Blockage of the early events of mitogenic signaling by interferon-gamma in macrophages in response to colony-stimulating factor-1.

Inhibition of cell proliferation is an important biologic function of interferons (IFNs), which has been exploited in therapeutic treatment of certain hematologic malignancies. However, the molecular mechanism was not clear. We have recently shown that IFNs (alpha/beta and gamma) inhibit protein kinase C (PKC)-dependent (such as PDGF and phorbol ester) but not PKC-independent (such as epidermal growth factor) activation of Raf-1 and mitogen-activated protein kinases (MAPK/ERKs) in fibroblasts (Xu et al, Mol Cell Biol 14:8018, 1994), suggesting a novel mechanism by which IFNs execute their antiproliferative function. Monocytes/macrophages are primary targets in vivo for IFN-gamma, the major activity of macrophage-activating factor. In the present study, mechanism of IFN-gamma-induced antiproliferative action in macrophages in response to colony-stimulating factor-1 (CSF-1) has been investigated.
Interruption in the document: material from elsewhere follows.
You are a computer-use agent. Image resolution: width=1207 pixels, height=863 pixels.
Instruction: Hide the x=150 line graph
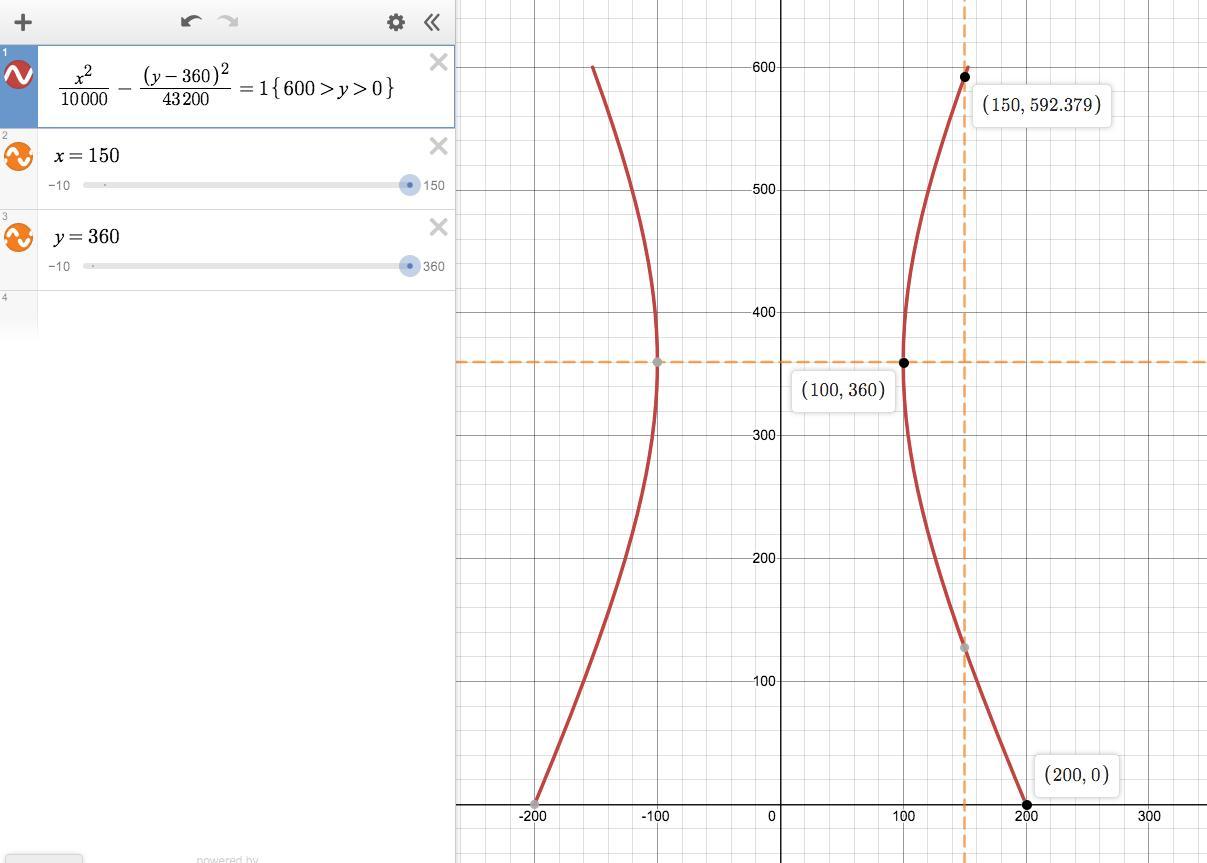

Our results show that antiproliferative effect of IFN-gamma overrode mitogenic effect of CSF-1 and phorbol ester, as measured by early gene expression, DNA synthesis and cell proliferation. Although activation, phosphorylation, and turnover of the CSF-1 receptor and CSF-1-induced increase in diacylglycerol production remained normal, IFN-gamma blocked CSF-1-stimulated activation of mitogen-activated protein kinases, Raf-1 kinase, increase in GTP-bound Ras and tyrosine phosphorylation, and activation of protein kinase C delta (PKC-delta). PKC-delta was required for CSF-1-induced mitogenic signaling and a primary target for IFN-gamma-induced inhibition. Interestingly, although phorbol myristate acetate stimulated Ras activation, PKC-delta did not appear to be an upstream activator of Ras. These studies clearly indicated that IFN-gamma specifically inhibits PKC-delta activation, resulting in blockage of the early events of mitogenesis in macrophages in response to CSF-1.